REQUIRED WORK - When the line containing "Select the project" appears in the entries below, begin printing there and stop after the line containing "Click the H₁ hypothesis formula cell"; print each of those lines exactly and no other line.

Collected data:
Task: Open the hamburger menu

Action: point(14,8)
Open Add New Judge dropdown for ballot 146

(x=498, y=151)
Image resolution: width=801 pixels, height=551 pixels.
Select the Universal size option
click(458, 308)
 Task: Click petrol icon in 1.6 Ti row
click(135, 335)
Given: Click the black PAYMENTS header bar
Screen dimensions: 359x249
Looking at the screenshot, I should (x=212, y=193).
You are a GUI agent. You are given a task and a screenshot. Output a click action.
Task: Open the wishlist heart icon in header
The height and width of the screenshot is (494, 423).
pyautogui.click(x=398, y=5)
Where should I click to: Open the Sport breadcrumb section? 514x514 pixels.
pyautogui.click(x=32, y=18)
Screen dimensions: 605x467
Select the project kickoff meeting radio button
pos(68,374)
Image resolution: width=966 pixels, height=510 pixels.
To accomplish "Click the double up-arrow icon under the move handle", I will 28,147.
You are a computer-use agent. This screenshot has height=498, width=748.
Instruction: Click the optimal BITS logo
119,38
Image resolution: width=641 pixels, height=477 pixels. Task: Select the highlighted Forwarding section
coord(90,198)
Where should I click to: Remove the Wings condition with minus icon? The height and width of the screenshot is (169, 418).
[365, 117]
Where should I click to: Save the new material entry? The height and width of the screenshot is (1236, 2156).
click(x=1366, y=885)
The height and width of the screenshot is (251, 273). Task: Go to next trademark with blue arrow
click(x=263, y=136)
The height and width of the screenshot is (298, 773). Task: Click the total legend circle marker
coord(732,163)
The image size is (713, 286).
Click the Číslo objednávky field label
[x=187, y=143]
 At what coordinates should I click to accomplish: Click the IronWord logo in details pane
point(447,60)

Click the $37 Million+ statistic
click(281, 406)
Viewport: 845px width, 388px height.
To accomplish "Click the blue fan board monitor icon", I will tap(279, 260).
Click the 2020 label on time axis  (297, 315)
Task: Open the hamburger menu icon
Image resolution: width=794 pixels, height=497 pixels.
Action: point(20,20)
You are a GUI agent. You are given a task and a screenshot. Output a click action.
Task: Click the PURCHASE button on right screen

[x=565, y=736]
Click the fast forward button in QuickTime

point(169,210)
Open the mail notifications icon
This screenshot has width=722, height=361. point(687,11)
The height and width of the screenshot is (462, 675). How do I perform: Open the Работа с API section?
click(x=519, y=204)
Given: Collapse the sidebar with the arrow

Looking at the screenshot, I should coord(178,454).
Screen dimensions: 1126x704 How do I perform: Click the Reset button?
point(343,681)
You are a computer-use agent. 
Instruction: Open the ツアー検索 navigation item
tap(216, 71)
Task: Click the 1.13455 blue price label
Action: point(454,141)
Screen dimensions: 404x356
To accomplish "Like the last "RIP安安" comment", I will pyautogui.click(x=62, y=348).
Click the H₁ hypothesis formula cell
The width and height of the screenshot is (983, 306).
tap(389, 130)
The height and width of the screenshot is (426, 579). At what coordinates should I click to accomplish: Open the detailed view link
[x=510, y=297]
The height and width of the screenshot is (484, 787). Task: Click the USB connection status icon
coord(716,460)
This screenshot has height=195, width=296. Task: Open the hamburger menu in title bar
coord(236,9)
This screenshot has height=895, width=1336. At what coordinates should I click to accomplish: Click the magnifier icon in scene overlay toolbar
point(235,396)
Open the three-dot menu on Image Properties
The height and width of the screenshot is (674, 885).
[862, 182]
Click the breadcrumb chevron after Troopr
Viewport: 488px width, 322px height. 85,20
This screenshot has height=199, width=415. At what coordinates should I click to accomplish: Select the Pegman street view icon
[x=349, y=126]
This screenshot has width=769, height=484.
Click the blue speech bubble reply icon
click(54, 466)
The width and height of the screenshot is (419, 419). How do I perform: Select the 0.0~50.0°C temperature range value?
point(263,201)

ANSWER BOX -
Select the project kickoff meeting radio button
pos(68,374)
Image resolution: width=966 pixels, height=510 pixels.
To accomplish "Click the double up-arrow icon under the move handle", I will 28,147.
You are a computer-use agent. This screenshot has height=498, width=748.
Instruction: Click the optimal BITS logo
119,38
Image resolution: width=641 pixels, height=477 pixels. Task: Select the highlighted Forwarding section
coord(90,198)
Where should I click to: Remove the Wings condition with minus icon? The height and width of the screenshot is (169, 418).
[365, 117]
Where should I click to: Save the new material entry? The height and width of the screenshot is (1236, 2156).
click(x=1366, y=885)
The height and width of the screenshot is (251, 273). Task: Go to next trademark with blue arrow
click(x=263, y=136)
The height and width of the screenshot is (298, 773). Task: Click the total legend circle marker
coord(732,163)
The image size is (713, 286).
Click the Číslo objednávky field label
[x=187, y=143]
 At what coordinates should I click to accomplish: Click the IronWord logo in details pane
point(447,60)

Click the $37 Million+ statistic
click(281, 406)
Viewport: 845px width, 388px height.
To accomplish "Click the blue fan board monitor icon", I will tap(279, 260).
Click the 2020 label on time axis  (297, 315)
Task: Open the hamburger menu icon
Image resolution: width=794 pixels, height=497 pixels.
Action: point(20,20)
You are a GUI agent. You are given a task and a screenshot. Output a click action.
Task: Click the PURCHASE button on right screen

[x=565, y=736]
Click the fast forward button in QuickTime

point(169,210)
Open the mail notifications icon
This screenshot has width=722, height=361. point(687,11)
The height and width of the screenshot is (462, 675). How do I perform: Open the Работа с API section?
click(x=519, y=204)
Given: Collapse the sidebar with the arrow

Looking at the screenshot, I should coord(178,454).
Screen dimensions: 1126x704 How do I perform: Click the Reset button?
point(343,681)
You are a computer-use agent. 
Instruction: Open the ツアー検索 navigation item
tap(216, 71)
Task: Click the 1.13455 blue price label
Action: point(454,141)
Screen dimensions: 404x356
To accomplish "Like the last "RIP安安" comment", I will pyautogui.click(x=62, y=348).
Click the H₁ hypothesis formula cell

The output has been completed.